The court appears to have based the order on the court’s notion of some unspecified sum that it thought plaintiff should be able to earn instead of his actual income. The award should be based on plaintiff’s actual income “if the husband is honestly engaged in a business to which he is properly adapted and is in fact seeking to operate his business profitably.” Conrad v. Conrad, 252 N.C. 412, 418, 113 S.E. 2d 912, 916 (1960). Only where there are findings, based on competent evidence, to support a conclusion that the supporting spouse or parent is deliberately depressing his or her income to avoid family responsibilities can the “earning capacity” rule be applied. The basic issue is: “Is the husband, by reducing his income, primarily motivated by a desire to avoid his reasonable support obligations?” Bowes v. Bowes, 287 N.C. 163, 173, 214 S.E. 2d 40, 46 (1975); Wachacha v. Wachacha, 38 N.C. 504, 248 S.E. 2d 375 (1978). There is nothing in this record to support a conclusion that plaintiff had intentionally depressed his income to avoid his reasonable support obligation to his children.
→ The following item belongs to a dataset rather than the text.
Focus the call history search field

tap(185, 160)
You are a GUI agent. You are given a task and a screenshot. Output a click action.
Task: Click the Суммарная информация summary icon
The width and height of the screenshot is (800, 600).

Plaintiff’s net income, from the practice of law, did decrease in 1978. During that year, however, the children were in his custody pursuant to the deed of separation. There is nothing to indicate that they were not adequately provided for or that he had reason to believe that defendant would want to take custody of them after he filed for divorce and make a claim for child support. His earnings in 1979 prior to the hearing do not seem to be substantially below those for 1978, when he had the children with him. *813Moreover, plaintiff’s gross receipts over the four-year period do not vary greatly. Plaintiff’s gross receipts for 1978 were only about $5,000.00 less than they were for 1976, his year of highest net earnings from the practice of law. The expenses for 1978 were substantially greater in 1978 and this contributed to lower net earnings.

The parties had separated on an earlier occasion. In November, 1976, defendant moved to Sarasota, Florida and took the children with her, but in June, 1977, the parties resumed their marital relationship. During the period between the separation and reconciliation, plaintiff paid defendant $1,000.00 per month. He testified that those funds came from the sale of real estate he had previously acquired. Plaintiff also testified that prior to the separation in 1976, he had worked fourteen or fifteen hours each day and had worked on weekends. The separation and loss of his family affected him very deeply and had a substantial effect on the zeal with which he could work. The loss of his family continues to affect the amount of his work but he is working more now than he was after the separation in 1976. The facts set out in this paragraph are recited in the order from which plaintiff appealed and appear to form the only basis for the court’s action in ordering payments in excess of that which could be made from plaintiff’s present income. These facts will not support a conclusion that plaintiff intentionally depressed his income to avoid his obligation to support his children.

Because the order for support must be vacated, we need not discuss plaintiff’s objections to the order as it relates to the reasonable needs of the children except to say that the court’s conclusion as to the reasonable needs of the children is not supported by the evidence or appropriate findings of fact.

The court also awarded defendant primary custody of the children. That part of the order is affirmed. That part of the order awarding attorney fees to be paid by plaintiff to defendant’s counsel is also affirmed.

Those parts of the order directing plaintiff to pay $900.00 monthly into the clerk’s office and the sum of $5,000.00 directly to defendant are vacated. The case is remanded for a new hearing to the end that the court can make appropriate findings and enter an order based on the then existing circumstances including the *814relative abilities of the parties to provide for the reasonable needs of the children.

Affirmed in part.

Vacated and remanded in part.

Judges CLARK and MARTIN (Harry C.) concur.